PROBLEMS AND TASKS:
a. Reproduce the passage from the dental wear text starting with "Clinically, wear can" and going on through "non-contact surface profilometer.".
b. According to the dental wear text, what instrument does the study use to measure occlusal contact area wear?
c. Using the dental wear text, explain in one to three sentences what causes occlusal contact area wear.

SELECTED TEXT:
* * *
How to cite this article:
Krithika A C, Kandaswamy D, Sathish ES. Wear analysis of nano ceramic composites against a ceramic antagonist. J Conserv Dent 2006;9:152-8 |
How to cite this URL:
Krithika A C, Kandaswamy D, Sathish ES. Wear analysis of nano ceramic composites against a ceramic antagonist. J Conserv Dent [serial online] 2006 [cited 2023 Dec 7];9:152-8. Available from: https://www.jcd.org.in/text.asp?2006/9/4/152/42318 |
| Introduction | |  |
One of the important but clinically neglected parameters in detecting the efficiency of a posterior restorative material is wear resistance. Wear is a natural process and can occur in natural teeth or restorative material. An ideal restorative material should neither wear against nor produce wearing of the antagonist natural tooth.
Clinically, wear can occur at the occlusal contact area (OCA) and contact free area (CFA). Much of the studies done earlier, concentrated on the generalized contact free area wear of the material. Although this type of wear pattern is important, localized occlusal contact area wear of a material is of great clinical concern. This occlusal contact area wear can be attributed to the direct tooth contact - two body wear (e.g. Bruxism) or indirect tooth contact wear through trapped food particles - three body wear.
The aim of this study is to measure the three body occlusal contact area (OCA) wear of packable composites, nano ceramic composite, indirect composite material and amalgam against ceramic antagonist using a three dimensional, non-contact surface profilometer.
* * *
GIVEN DATA:
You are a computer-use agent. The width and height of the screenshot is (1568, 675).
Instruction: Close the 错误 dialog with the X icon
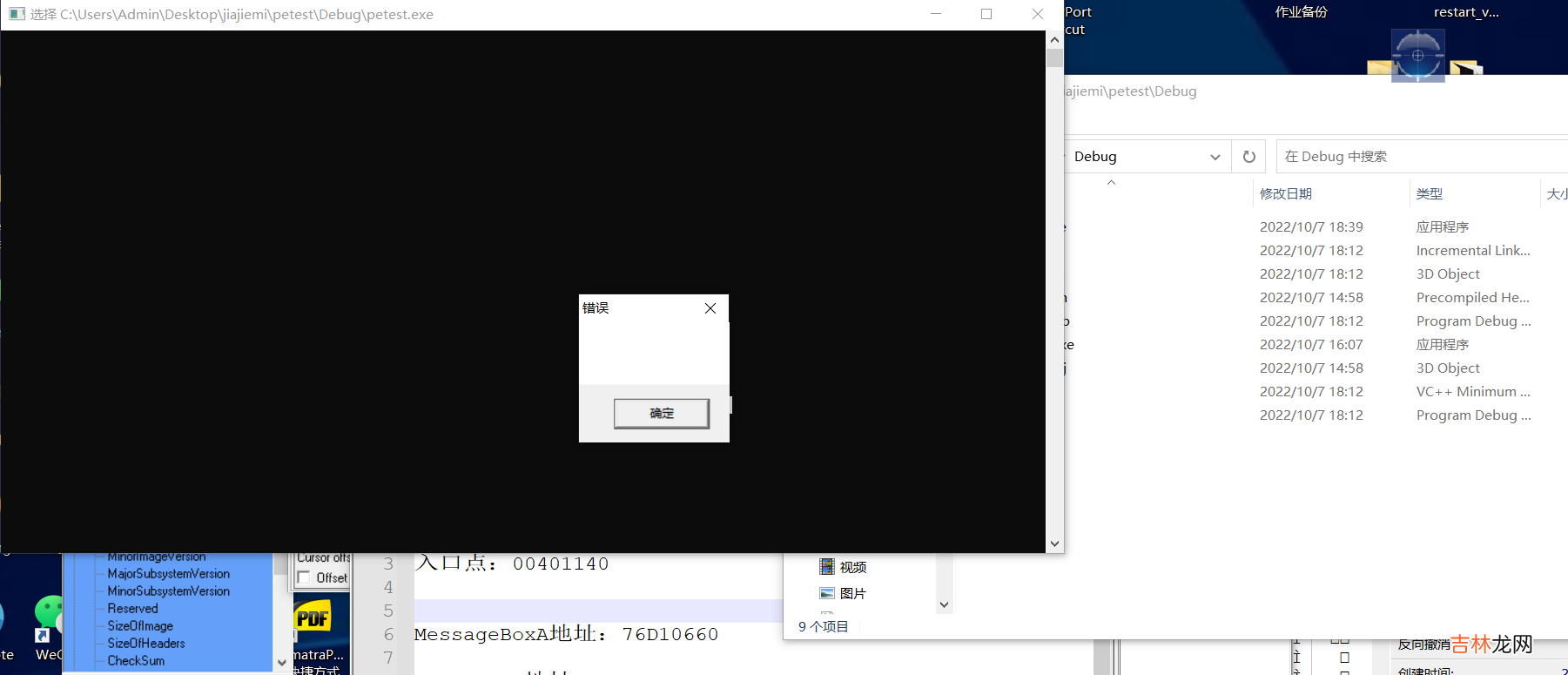pos(710,308)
* * *
LIST OF ANSWERS:
a.
Clinically, wear can occur at the occlusal contact area (OCA) and contact free area (CFA). Much of the studies done earlier, concentrated on the generalized contact free area wear of the material. Although this type of wear pattern is important, localized occlusal contact area wear of a material is of great clinical concern. This occlusal contact area wear can be attributed to the direct tooth contact - two body wear (e.g. Bruxism) or indirect tooth contact wear through trapped food particles - three body wear.
The aim of this study is to measure the three body occlusal contact area (OCA) wear of packable composites, nano ceramic composite, indirect composite material and amalgam against ceramic antagonist using a three dimensional, non-contact surface profilometer.

b. A three dimensional, non-contact surface profilometer.

c. Occlusal contact area wear can come from direct tooth contact, which is two body wear, as in bruxism. It can also come from indirect tooth contact through trapped food particles, which is three body wear.